Vorgegebener Textauszug:
# # # # # # #

Ich möchte heute, liebe Gemeinde, diese drei, Recht tun, Liebe üben und demütig mit Gott wandeln, als Merkmale eines Lebensweges bezeichnen. Diese drei sind keine Aufgaben, die man einmal tut und die dann abgeschlossen sind. Vielmehr kennzeichnen diese drei zusammen eine Lebensweise, und deshalb kommt im Text der Ausdruck „mit Gott wandeln“ vor, eine Lebensweise, nach der wir jeden Tag leben, jeden Tag wandeln sollen. Und es ist meine Überzeugung, dass unter diesen drei die Demut die Voraussetzung für die anderen beiden ist, d.h. ich brauche Demut, um anderen Recht zu tun, aber auch um Liebe üben zu können. Aber warum sollte Demut die Voraussetzung für Gerechtigkeit und Liebe sein?

# # # # # # #

Vorliegendes Material:
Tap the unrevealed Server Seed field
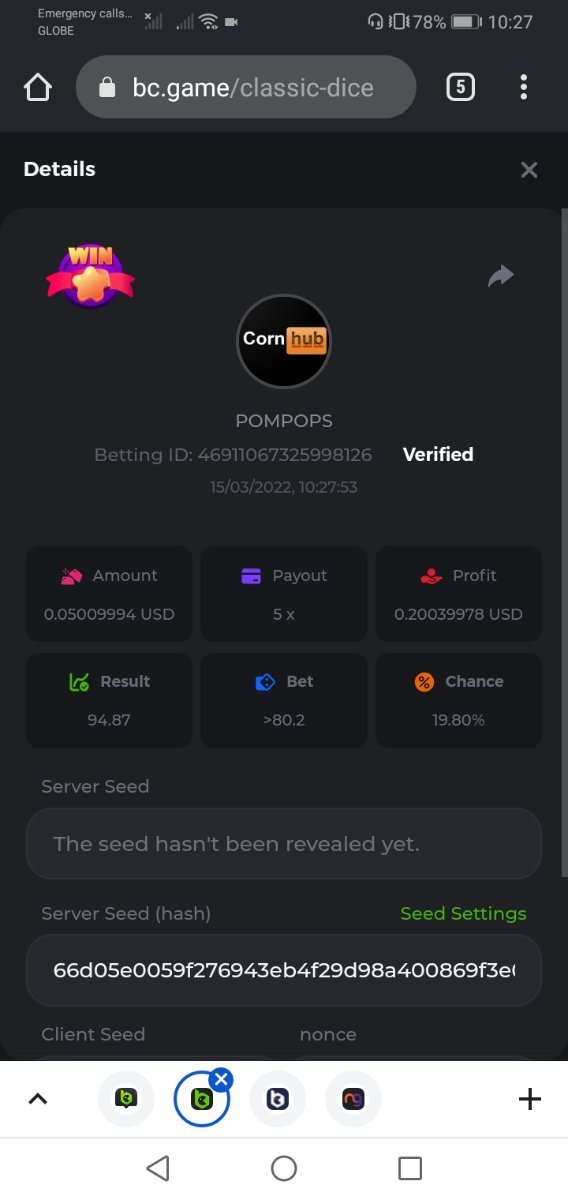Viewport: 568px width, 1200px height. (x=284, y=844)
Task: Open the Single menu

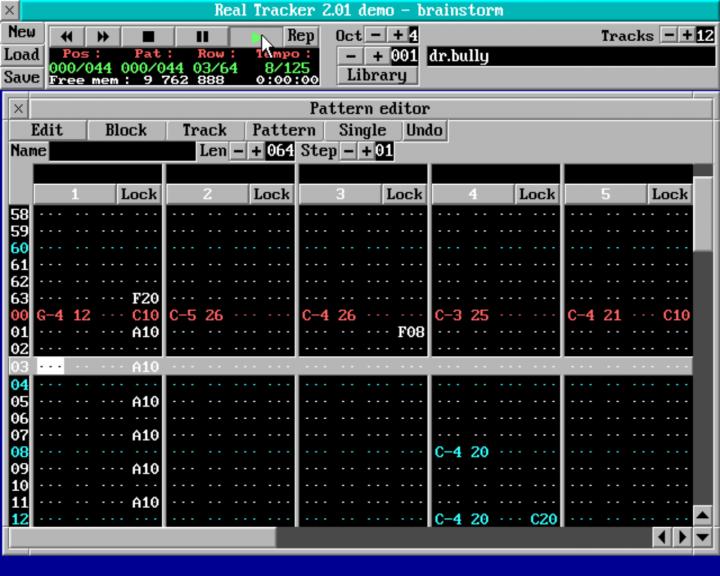Action: (x=362, y=130)
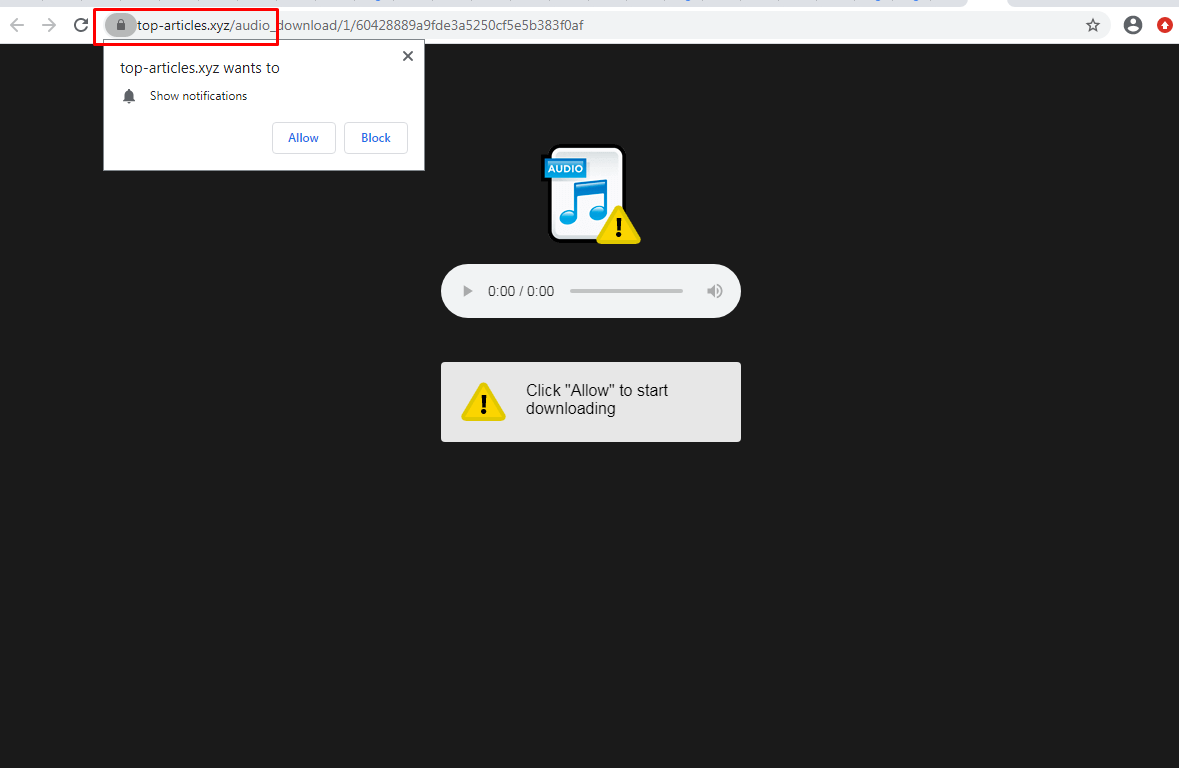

# # # # # # #

Aufgaben:
1. Beantworten Sie diese Fragen zum Predigtausschnitt:
(a) Welche drei Merkmale eines Lebensweges werden genannt?
(b) Welcher Ausdruck kommt deshalb im Text vor?
(c) Welches der drei Merkmale ist nach der dort geäußerten Überzeugung die Voraussetzung für die anderen beiden?
2. Schreiben Sie aus dem Predigtausschnitt wortgetreu alles nieder, was von „Ich möchte heute, liebe“ bis hinunter zu „und Liebe sein?“ reicht.

Lösungen:
1.
(a) Recht tun, Liebe üben und demütig mit Gott wandeln.
(b) „mit Gott wandeln“
(c) Die Demut.

2.
Ich möchte heute, liebe Gemeinde, diese drei, Recht tun, Liebe üben und demütig mit Gott wandeln, als Merkmale eines Lebensweges bezeichnen. Diese drei sind keine Aufgaben, die man einmal tut und die dann abgeschlossen sind. Vielmehr kennzeichnen diese drei zusammen eine Lebensweise, und deshalb kommt im Text der Ausdruck „mit Gott wandeln“ vor, eine Lebensweise, nach der wir jeden Tag leben, jeden Tag wandeln sollen. Und es ist meine Überzeugung, dass unter diesen drei die Demut die Voraussetzung für die anderen beiden ist, d.h. ich brauche Demut, um anderen Recht zu tun, aber auch um Liebe üben zu können. Aber warum sollte Demut die Voraussetzung für Gerechtigkeit und Liebe sein?